**Extrait du document**.
-------

La Corée du Sud a ce je-ne-sais-quoi indéfinissable pour nous, Occidentaux. Tout est différent, vif et en même temps calme, très authentique et très connecté... Les visages sont difficiles à lire, et ne parlons pas de l’alphabet, le hangeul, superbe mais peu accessible au néophyte. Même du coréen transcrit en alphabet latin, ce n’est pas facile.
Nous y sommes arrivés en van sans transition, après plusieurs mois passés au MoyenOrient... ce fut comme passer de l’été à l’hiver. Ces deux cultures sont si différentes ! Lors de notre première journée au port de Busan pour récupérer notre véhicule, nous avons été accueillis par les douanes à coup de courbettes respectueuses et de Annyeonghaseyo (« Bonjour » en Coréen), dans une succession de sourires pudiques et de marques de grand respect. C’en était presque gênant, difficile de rivaliser en termes de politesse. Exit le « à peu près » et bienvenue au pays de la rigueur : nous avons pu récupérer notre van en moins d’une journée malgré beaucoup de paperasse administrative et la barrière de la langue, le tout dans une ambiance à faire pâlir les Bisounours.
Cet Etat au sud de la péninsule coréenne est un petit pays, six fois plus petit que la France, il est relativement facile et rapide d’en faire le tour par la route. Le réseau routier est très bon et bien présent sur le territoire. Voyager en van en Corée du Sud, c’est dormir au pied de temples bouddhistes, visiter des cités historiques animées par des jeunes vêtus de tenues traditionnelles, tester la street food ultra présente et parfois surprenante, puis se laisser emporter par la frénésie des villes et l’entrain des Coréens.
La population locale s’est montrée extrêmement bienveillante envers nous. Une fois passée la surprise de voir des Occidentaux
avec un véhicule français chez eux, les Coréens rencontrés ont facilement engagé la discussion – heureusement que nous avions Google Traduction sur nos téléphones, car l’usage de l’anglais est relativement rare ! Ils étaient ravis de découvrir notre van. Nous avons maintes fois été invités à dîner. Ce fut des rencontres souriantes et enthousiastes. Nous avons découvert un peuple très fier de sa culture et de son indépendance face aux superpuissances voisines. Et il y a de quoi !
► Les beautés naturelles
Les Coréens aiment la nature, ils en prennent soin, elle rythme leur calendrier. Comme au Japon, le retour du printemps est célébré lors de la floraison des cerisiers. Le festival de Gunhangje est un événement à part entière en Corée, peu fréquenté par les touristes étrangers. Par chance, nous arrivons dans les temps à Jinhae, cette ville recense plus de 300 000 cerisiers, ce qui en fait le plus grand regroupement au monde. La promenade le long de la rivière Yeojwacheon est couverte par les cerisiers, les arbres illuminent le sol de leurs pétales. L’ambiance est très poétique. Des journées durant, les petites fleurs rosées colorent la toile de fond, en ville ou dans les collines, c’est magnifique. Les week-ends, une grande partie de la population s’adonne à la randonnée, la chaîne montagneuse traversant le pays du nord au sud offre un grand bol d’air. Le point culminant à 1950 m se situe dans le parc de Jirisan, le plus grand du pays.

-------

**Données**.
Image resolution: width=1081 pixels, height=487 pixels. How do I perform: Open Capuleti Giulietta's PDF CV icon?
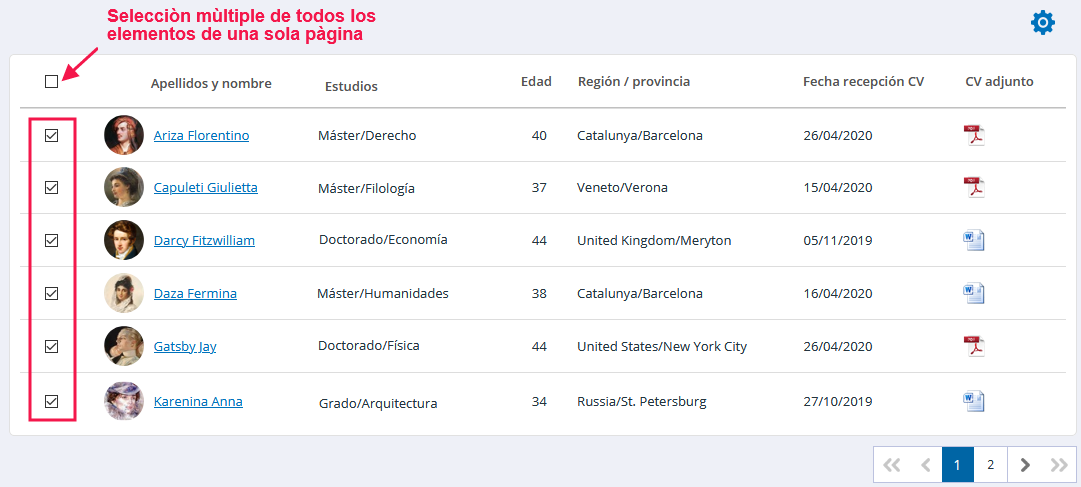(973, 187)
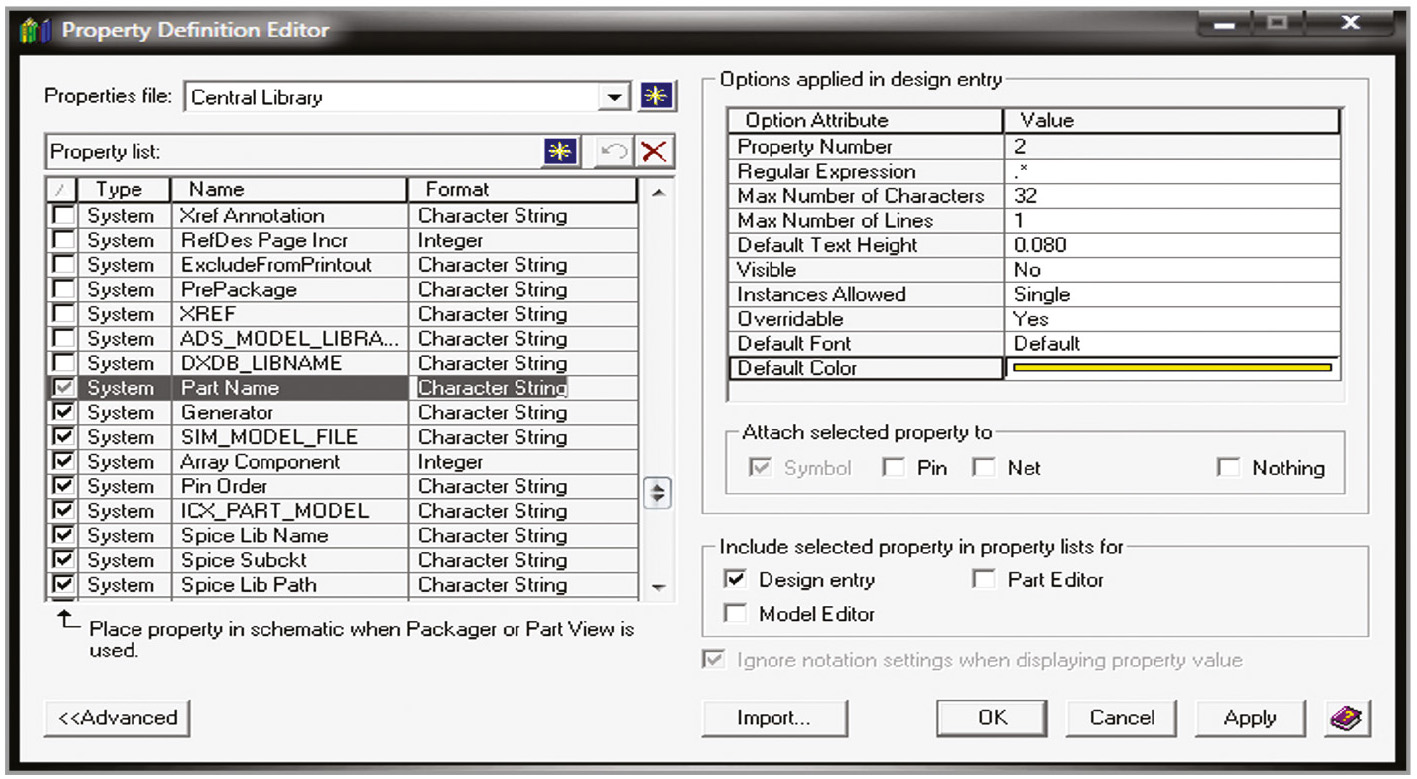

-------

**Énoncé**.
Poursuivez le récit du voyage en van en Corée du Sud à partir de sa dernière phrase.

**Réponse ci-dessous**.
La Corée recense 22 parcs nationaux, de différents types : maritimes, historiques ou de montagne. Les parcs de montagne proposent de nombreux sentiers très bien balisés. Certains enveloppent des temples anciens, tel le temple de Beopjusa dans le parc de Songnisan. Et en Corée, la mer n’est jamais loin. Le littoral escarpé du pays offre une multitude de criques à l’abri des regards et le pays compte plusieurs îles, dont l’île de Jeju qui est réputée pour être le « Hawaï coréen », selon les locaux. Sans bambou ni thé, la Corée ne serait pas ce qu’elle est, c’est ici que nous avons déambulé dans les plus belles bambouseraies, dont le parc de Maengjong Juk sur l’île de Geoje. La grande partie de la production du thé vert coréen se fait dans le district de Boseong. Par rapport à ses voisins chinois et japonais, la culture du thé reste modeste en Corée et son exportation est rare. Les plantations de thé dessinent le paysage en serpentant sur les flancs de colline.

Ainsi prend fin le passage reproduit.